• **DATA RECORDS**:
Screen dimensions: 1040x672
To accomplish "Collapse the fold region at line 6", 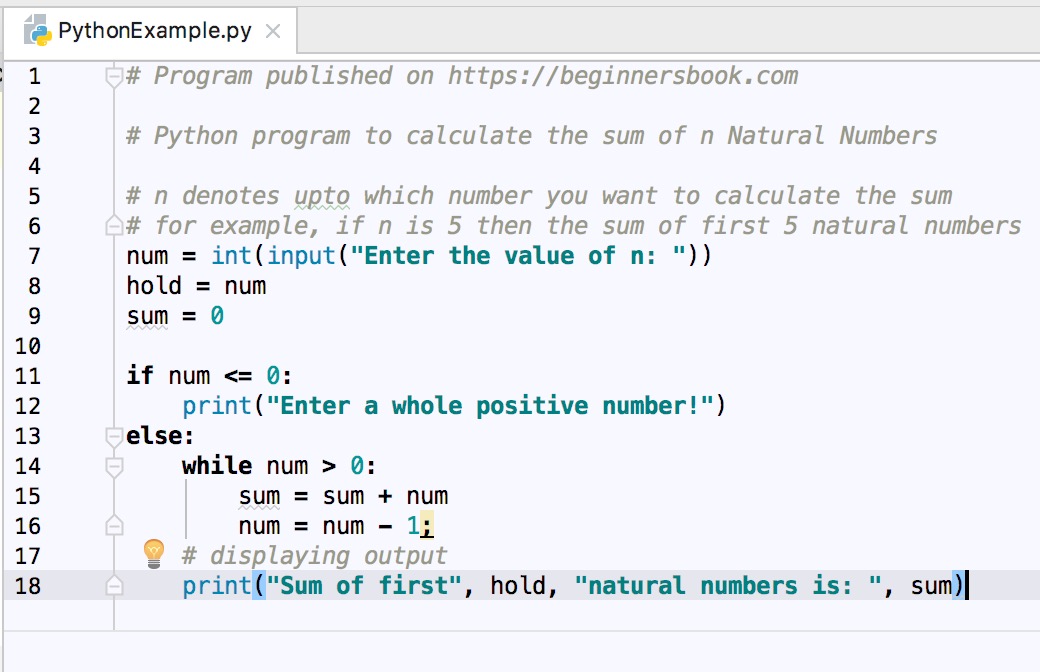I will pyautogui.click(x=113, y=225).
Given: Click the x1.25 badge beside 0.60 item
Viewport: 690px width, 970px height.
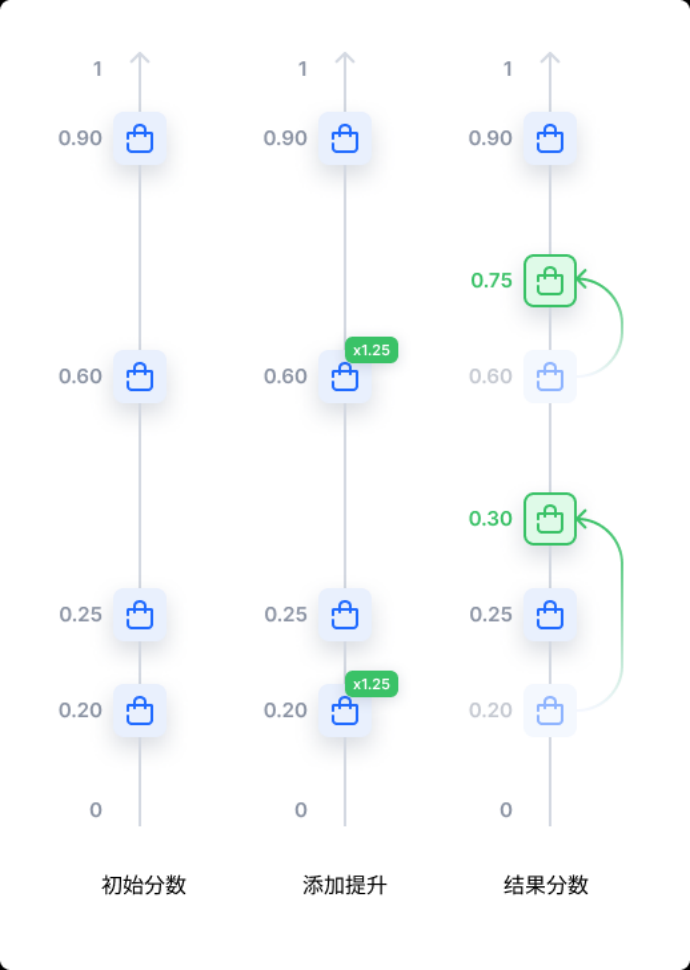Looking at the screenshot, I should pyautogui.click(x=371, y=350).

• **TASK DESCRIPTION**: Copy word for word every line of the records from the one containing "Given: Click the x1.25 badge beside 0.60 item" through the end of the records, both ends included, and leave out the pictures.

• **TASK RESPONSE**:
Given: Click the x1.25 badge beside 0.60 item
Viewport: 690px width, 970px height.
Looking at the screenshot, I should pyautogui.click(x=371, y=350).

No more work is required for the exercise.